Using Vouch CLI (provisioned cluster)
The simplest approach is vouch exec, which generates credentials and injects PostgreSQL environment variables (PGPASSWORD, PGUSER, PGSSLMODE=require) automatically:
vouch exec --type redshift \
--redshift-cluster-id my-cluster \
--redshift-db-name mydb \
-- psql -h my-cluster.abc123.us-east-1.redshift.amazonaws.com -p 5439
To set the variables in your current shell:
eval "$(vouch env --type redshift \
--redshift-cluster-id my-cluster \
--redshift-db-name mydb)"
psql -h my-cluster.abc123.us-east-1.redshift.amazonaws.com -p 5439
To generate just the credentials:
vouch credential redshift --cluster-id my-cluster --db-name mydb
The --duration flag controls credential lifetime for provisioned clusters (900–3600 seconds, default: 900):
vouch credential redshift --cluster-id my-cluster --duration 3600
Using Vouch CLI (Redshift Serverless)
vouch exec --type redshift \
--redshift-workgroup my-workgroup \
--redshift-db-name mydb \
-- psql -h my-workgroup.123456789012.us-east-1.redshift-serverless.amazonaws.com -p 5439
Or generate credentials directly:
vouch credential redshift --workgroup my-workgroup --db-name mydb
Using AWS CLI
# Get temporary Redshift credentials
CREDS=$(aws redshift get-cluster-credentials \
--cluster-identifier my-cluster \
--db-user mydbuser \
--db-name mydb \
--duration-seconds 3600 \
--profile vouch)
# Extract and connect
DB_USER=$(echo "$CREDS" | jq -r '.DbUser')

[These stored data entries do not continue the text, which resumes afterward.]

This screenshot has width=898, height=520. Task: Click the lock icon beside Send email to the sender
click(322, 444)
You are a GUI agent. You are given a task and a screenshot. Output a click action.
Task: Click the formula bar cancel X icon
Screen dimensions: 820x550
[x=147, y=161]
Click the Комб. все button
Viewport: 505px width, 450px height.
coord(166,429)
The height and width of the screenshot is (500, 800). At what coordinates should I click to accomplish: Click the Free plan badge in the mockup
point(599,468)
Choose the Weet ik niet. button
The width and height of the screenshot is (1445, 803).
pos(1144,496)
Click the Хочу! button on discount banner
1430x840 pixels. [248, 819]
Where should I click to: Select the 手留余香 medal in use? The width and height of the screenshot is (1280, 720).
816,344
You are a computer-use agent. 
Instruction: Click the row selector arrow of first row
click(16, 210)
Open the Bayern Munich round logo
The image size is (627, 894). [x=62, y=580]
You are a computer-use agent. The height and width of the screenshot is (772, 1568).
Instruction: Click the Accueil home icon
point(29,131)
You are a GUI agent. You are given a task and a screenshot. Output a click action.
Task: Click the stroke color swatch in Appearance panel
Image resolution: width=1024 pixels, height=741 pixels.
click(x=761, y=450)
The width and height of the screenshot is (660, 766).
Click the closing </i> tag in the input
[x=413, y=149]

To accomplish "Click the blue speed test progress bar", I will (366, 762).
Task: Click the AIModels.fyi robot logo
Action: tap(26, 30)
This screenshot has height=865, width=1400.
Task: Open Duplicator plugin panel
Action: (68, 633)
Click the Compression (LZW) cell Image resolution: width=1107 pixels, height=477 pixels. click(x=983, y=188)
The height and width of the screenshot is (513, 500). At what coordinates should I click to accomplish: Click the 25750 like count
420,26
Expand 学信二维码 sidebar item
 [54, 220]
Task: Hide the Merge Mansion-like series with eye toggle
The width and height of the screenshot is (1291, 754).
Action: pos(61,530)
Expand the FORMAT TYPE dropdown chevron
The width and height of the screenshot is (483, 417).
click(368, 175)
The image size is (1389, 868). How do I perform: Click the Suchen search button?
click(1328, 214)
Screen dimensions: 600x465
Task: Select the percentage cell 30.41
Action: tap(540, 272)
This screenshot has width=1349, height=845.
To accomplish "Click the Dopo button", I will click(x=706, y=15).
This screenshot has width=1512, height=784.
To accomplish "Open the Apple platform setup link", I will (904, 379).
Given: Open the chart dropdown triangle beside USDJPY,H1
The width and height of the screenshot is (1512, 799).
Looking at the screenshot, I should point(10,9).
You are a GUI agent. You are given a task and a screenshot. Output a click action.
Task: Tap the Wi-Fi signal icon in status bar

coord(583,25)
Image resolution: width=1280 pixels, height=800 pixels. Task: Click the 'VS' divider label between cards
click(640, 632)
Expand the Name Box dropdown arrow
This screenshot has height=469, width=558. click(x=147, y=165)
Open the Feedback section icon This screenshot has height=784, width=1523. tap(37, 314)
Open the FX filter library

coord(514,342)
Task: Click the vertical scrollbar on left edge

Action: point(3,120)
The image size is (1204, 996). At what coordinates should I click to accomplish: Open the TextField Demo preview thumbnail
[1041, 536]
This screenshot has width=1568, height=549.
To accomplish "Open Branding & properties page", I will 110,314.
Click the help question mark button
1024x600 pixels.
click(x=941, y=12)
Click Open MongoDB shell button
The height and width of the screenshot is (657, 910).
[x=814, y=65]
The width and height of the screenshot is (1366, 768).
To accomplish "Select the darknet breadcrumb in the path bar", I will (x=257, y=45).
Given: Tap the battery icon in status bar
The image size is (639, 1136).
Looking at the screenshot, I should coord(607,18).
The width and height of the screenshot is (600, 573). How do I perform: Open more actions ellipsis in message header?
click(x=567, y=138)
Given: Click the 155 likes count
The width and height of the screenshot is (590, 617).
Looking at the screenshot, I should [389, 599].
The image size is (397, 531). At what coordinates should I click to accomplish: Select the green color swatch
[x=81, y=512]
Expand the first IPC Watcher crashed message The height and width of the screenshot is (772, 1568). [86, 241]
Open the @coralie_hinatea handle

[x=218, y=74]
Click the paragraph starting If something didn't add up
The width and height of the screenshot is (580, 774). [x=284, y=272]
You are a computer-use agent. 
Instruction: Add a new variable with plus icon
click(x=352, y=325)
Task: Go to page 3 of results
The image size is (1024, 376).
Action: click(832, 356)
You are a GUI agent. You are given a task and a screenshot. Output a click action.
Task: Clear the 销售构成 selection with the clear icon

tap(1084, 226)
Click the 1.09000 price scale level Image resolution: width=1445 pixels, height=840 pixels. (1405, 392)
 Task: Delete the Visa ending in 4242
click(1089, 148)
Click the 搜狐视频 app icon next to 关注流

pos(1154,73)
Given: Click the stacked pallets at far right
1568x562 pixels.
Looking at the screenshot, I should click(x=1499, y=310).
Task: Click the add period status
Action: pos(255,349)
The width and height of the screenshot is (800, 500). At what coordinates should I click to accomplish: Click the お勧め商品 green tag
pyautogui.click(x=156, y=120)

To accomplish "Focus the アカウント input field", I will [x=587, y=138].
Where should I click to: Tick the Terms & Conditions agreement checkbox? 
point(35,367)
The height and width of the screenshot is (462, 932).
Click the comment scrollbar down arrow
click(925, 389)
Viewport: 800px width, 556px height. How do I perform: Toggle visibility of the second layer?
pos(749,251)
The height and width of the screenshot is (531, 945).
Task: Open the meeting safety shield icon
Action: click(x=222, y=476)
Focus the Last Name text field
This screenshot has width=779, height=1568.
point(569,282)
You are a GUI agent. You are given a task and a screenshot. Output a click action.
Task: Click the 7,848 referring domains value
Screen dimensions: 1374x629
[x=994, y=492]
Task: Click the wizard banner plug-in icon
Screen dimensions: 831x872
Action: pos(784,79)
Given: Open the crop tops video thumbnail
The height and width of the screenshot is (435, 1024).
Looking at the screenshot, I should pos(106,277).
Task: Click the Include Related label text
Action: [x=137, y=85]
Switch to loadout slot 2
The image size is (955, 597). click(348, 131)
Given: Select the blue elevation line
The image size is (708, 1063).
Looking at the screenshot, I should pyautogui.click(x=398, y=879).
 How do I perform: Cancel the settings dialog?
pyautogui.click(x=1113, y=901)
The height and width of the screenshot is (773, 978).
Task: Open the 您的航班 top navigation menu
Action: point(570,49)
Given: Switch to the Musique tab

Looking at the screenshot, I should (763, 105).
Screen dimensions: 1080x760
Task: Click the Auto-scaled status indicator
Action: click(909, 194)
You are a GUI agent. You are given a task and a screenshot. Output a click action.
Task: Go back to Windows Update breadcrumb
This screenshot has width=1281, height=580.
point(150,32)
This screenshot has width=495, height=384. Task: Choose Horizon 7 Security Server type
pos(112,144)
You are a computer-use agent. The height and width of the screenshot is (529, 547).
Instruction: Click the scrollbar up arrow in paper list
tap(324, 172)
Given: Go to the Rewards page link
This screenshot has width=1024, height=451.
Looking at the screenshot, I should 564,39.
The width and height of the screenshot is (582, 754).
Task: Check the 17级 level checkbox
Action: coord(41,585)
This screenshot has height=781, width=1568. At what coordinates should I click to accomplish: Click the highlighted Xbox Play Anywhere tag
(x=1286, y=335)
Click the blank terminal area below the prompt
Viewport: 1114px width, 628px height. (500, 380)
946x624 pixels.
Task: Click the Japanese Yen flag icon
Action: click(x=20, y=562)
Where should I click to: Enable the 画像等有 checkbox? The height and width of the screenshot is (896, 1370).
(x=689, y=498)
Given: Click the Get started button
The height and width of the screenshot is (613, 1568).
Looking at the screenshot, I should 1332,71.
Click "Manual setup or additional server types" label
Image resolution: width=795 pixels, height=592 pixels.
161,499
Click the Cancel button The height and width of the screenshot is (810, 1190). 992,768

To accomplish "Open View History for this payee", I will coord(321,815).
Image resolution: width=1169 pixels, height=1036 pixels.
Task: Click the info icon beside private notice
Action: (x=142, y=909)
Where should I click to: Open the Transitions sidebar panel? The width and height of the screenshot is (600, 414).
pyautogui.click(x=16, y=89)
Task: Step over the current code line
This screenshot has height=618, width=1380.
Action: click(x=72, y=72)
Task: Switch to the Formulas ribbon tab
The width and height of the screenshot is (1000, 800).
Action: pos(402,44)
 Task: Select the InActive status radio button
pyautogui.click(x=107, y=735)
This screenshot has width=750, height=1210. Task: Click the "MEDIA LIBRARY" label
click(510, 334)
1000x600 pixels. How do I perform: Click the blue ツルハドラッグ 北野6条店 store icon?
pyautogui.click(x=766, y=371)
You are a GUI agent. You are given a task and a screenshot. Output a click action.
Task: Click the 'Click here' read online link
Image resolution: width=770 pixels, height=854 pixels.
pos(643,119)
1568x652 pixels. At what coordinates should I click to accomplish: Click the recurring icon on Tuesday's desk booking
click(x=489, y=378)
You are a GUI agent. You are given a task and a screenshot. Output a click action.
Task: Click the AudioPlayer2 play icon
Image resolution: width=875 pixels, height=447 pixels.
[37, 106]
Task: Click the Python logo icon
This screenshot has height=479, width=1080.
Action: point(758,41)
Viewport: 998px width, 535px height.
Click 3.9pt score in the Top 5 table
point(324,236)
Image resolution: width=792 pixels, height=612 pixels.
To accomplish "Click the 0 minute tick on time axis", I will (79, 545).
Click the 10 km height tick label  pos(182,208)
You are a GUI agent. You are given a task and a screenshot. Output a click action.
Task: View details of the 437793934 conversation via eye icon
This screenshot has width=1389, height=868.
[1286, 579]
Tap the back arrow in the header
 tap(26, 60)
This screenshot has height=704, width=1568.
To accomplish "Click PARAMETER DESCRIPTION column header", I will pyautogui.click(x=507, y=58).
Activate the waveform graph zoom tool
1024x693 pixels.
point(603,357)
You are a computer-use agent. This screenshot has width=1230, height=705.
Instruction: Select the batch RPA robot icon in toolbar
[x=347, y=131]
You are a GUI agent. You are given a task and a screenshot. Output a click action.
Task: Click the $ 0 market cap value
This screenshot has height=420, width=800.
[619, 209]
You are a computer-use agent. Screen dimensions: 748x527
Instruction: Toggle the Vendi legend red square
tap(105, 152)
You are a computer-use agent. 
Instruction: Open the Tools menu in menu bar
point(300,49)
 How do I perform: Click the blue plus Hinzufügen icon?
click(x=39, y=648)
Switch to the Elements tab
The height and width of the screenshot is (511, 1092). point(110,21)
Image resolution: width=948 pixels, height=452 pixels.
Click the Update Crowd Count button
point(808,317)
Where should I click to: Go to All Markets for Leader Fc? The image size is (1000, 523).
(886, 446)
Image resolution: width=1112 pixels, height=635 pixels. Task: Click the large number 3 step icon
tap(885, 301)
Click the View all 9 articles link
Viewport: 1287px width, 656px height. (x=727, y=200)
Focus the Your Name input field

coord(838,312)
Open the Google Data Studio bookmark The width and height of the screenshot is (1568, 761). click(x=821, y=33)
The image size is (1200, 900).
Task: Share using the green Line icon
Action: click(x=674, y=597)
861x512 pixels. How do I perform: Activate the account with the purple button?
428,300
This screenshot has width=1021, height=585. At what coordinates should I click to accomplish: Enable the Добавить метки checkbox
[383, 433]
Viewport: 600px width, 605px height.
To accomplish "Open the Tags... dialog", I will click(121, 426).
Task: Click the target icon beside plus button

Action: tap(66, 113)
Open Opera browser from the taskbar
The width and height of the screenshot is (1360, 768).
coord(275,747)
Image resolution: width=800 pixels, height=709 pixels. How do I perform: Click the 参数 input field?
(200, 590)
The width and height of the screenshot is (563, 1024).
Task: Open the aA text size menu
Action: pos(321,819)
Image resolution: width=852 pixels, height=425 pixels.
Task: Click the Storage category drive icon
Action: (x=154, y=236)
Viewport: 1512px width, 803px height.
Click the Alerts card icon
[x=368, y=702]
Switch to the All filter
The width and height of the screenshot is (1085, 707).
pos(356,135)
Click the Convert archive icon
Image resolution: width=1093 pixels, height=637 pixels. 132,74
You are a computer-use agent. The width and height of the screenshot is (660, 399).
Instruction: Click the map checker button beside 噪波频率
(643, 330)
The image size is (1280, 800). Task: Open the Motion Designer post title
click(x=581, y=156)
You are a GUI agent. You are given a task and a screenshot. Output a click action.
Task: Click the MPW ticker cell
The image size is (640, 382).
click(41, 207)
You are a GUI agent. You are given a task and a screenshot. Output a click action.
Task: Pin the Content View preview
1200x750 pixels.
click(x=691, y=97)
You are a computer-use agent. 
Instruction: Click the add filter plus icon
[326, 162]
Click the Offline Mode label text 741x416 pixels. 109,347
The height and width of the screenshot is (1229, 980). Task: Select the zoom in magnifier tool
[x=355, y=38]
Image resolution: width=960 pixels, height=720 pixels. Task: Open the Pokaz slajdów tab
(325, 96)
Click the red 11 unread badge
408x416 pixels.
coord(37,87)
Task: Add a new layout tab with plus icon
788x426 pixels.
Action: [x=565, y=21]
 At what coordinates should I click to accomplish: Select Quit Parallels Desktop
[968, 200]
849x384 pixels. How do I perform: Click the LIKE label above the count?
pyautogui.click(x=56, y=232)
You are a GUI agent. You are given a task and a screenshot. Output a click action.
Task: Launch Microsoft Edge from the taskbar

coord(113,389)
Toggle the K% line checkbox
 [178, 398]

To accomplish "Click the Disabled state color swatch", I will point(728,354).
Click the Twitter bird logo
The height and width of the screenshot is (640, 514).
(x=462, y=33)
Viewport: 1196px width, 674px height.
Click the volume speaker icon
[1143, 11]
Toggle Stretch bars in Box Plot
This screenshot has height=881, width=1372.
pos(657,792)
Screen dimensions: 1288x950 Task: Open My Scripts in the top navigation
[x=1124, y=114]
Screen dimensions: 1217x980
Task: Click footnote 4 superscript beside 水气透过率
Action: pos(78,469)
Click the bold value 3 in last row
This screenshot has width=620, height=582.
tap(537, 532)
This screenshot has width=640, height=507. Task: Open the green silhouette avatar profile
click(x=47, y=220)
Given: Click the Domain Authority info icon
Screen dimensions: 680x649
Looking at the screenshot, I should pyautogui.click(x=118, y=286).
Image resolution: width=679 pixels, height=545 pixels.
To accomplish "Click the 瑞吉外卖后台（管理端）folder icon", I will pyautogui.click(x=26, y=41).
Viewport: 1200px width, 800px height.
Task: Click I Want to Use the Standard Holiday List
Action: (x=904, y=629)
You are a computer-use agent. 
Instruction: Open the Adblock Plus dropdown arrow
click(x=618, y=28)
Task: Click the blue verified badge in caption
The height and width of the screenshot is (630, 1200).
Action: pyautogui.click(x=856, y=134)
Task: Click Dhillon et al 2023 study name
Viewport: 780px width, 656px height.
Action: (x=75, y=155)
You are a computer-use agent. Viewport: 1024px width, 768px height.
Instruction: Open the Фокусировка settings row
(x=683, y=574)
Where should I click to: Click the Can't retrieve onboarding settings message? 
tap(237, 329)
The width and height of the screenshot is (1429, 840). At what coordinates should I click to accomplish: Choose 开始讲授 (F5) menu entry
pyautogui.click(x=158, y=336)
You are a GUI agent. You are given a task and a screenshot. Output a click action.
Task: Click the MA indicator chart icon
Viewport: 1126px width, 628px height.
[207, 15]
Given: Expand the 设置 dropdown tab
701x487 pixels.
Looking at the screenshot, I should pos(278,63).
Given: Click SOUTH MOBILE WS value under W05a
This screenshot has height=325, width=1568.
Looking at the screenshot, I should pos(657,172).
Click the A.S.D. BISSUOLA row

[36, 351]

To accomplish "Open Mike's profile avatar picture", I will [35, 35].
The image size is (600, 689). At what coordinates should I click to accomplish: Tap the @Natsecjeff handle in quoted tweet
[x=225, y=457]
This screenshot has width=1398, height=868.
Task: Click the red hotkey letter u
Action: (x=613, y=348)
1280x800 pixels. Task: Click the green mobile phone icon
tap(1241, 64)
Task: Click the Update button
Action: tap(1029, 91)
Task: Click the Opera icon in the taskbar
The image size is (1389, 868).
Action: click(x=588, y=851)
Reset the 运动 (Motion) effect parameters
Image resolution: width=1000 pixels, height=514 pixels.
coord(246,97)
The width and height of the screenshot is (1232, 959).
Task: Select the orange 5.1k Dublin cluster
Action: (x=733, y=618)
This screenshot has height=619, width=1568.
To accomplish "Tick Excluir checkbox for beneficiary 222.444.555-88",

DB_PASS=$(echo "$CREDS" | jq -r '.DbPassword')
PGPASSWORD="$DB_PASS" psql \
-h my-cluster.abc123.us-east-1.redshift.amazonaws.com \
-p 5439 \
-U "$DB_USER" \
-d mydb
Required IAM permissions
Your Vouch IAM role needs permission to generate database auth tokens and credentials.
RDS / Aurora:
{
"Version": "2012-10-17",
"Statement": [
{
"Effect": "Allow",
"Action": "rds-db:connect",
"Resource": "arn:aws:rds-db:us-east-1:123456789012:dbuser:cluster-ABC123/mydbuser"
}
]
}
Redshift (provisioned clusters):
{
"Version": "2012-10-17",
"Statement": [
{
"Effect": "Allow",
"Action": "redshift:GetClusterCredentialsWithIAM",
"Resource": "arn:aws:redshift:us-east-1:123456789012:dbname:my-cluster/*"
}
]
}
Redshift Serverless:
{
"Version": "2012-10-17",
"Statement": [
{
"Effect": "Allow",
"Action": "redshift-serverless:GetCredentials",
"Resource": "arn:aws:redshift-serverless:us-east-1:123456789012:workgroup/*"
}
]
}
Troubleshooting
“PAM authentication failed for user”
Ensure IAM database authentication is enabled on the RDS instance and the database user has the rds_iam role (PostgreSQL) or was created with AWSAuthenticationPlugin (MySQL).
Token expired
RDS/Aurora auth tokens are valid for 15 minutes. Generate a fresh token before connecting. The token is only used to establish the connection – active sessions are not affected by expiry.
SSL required error
IAM database authentication requires SSL/TLS. Use sslmode=require for PostgreSQL or --ssl-mode=REQUIRED for MySQL.